*Activity*
The requested output is every line from the one with "At what coordinates should I click to accomplish: Open the" through the last line below, printed exactly.

-- Input material follows --

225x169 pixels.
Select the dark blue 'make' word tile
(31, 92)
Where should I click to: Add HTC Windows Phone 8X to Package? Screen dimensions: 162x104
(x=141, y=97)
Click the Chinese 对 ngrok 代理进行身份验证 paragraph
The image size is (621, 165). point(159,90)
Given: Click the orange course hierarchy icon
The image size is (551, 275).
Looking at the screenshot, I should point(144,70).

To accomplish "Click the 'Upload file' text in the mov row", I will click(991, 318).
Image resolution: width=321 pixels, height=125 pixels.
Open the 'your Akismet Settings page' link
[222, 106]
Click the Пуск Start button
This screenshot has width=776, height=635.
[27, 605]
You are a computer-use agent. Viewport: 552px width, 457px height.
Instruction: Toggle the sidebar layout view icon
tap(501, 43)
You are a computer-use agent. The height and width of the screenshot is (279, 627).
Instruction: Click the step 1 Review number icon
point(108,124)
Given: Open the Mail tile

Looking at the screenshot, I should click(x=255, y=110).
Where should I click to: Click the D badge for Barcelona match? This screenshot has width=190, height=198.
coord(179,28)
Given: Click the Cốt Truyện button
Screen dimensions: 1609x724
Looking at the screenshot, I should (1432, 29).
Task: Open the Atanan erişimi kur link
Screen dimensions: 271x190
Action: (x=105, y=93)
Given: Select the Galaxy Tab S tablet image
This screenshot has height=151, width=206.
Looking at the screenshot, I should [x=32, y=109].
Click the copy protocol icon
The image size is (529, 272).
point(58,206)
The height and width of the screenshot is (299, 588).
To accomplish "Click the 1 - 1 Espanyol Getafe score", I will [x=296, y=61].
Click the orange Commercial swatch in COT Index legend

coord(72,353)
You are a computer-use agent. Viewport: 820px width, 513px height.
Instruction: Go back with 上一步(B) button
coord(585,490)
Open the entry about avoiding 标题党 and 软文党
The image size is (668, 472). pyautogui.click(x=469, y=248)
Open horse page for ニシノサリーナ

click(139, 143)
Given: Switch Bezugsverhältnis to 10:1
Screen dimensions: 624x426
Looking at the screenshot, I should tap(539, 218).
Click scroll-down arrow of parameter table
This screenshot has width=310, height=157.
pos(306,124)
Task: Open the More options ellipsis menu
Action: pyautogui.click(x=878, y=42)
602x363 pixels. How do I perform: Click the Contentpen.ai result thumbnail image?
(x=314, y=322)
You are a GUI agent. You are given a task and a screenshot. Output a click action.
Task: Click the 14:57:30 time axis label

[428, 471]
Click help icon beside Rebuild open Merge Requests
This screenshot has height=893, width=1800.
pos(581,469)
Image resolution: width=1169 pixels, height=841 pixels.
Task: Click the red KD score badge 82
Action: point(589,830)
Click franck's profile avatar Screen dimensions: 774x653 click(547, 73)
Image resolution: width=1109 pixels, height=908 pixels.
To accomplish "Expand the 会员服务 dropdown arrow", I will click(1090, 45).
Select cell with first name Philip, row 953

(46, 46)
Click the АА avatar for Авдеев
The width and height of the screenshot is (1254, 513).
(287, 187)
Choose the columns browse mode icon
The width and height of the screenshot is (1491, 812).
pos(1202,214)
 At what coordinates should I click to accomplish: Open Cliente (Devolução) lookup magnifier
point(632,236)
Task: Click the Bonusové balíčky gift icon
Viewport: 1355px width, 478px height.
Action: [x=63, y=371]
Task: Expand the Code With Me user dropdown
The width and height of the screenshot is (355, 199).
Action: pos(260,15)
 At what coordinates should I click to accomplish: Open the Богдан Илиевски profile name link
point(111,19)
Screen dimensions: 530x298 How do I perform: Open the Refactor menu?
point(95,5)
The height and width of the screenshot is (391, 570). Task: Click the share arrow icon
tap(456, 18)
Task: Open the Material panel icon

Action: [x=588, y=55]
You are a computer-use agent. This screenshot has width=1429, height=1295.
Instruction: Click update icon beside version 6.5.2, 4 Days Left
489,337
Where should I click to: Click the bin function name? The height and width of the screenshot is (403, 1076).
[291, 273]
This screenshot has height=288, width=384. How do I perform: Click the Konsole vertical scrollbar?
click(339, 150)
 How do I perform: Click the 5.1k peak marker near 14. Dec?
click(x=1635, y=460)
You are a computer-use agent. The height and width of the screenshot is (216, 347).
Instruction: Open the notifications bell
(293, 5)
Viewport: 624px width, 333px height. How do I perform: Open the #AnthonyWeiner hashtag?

-- Input material concluded --

*Answer to this task*
 At what coordinates should I click to accomplish: Open the Богдан Илиевски profile name link
point(111,19)
Screen dimensions: 530x298 How do I perform: Open the Refactor menu?
point(95,5)
The height and width of the screenshot is (391, 570). Task: Click the share arrow icon
tap(456, 18)
Task: Open the Material panel icon

Action: [x=588, y=55]
You are a computer-use agent. This screenshot has width=1429, height=1295.
Instruction: Click update icon beside version 6.5.2, 4 Days Left
489,337
Where should I click to: Click the bin function name? The height and width of the screenshot is (403, 1076).
[291, 273]
This screenshot has height=288, width=384. How do I perform: Click the Konsole vertical scrollbar?
click(339, 150)
 How do I perform: Click the 5.1k peak marker near 14. Dec?
click(x=1635, y=460)
You are a computer-use agent. The height and width of the screenshot is (216, 347).
Instruction: Open the notifications bell
(293, 5)
Viewport: 624px width, 333px height. How do I perform: Open the #AnthonyWeiner hashtag?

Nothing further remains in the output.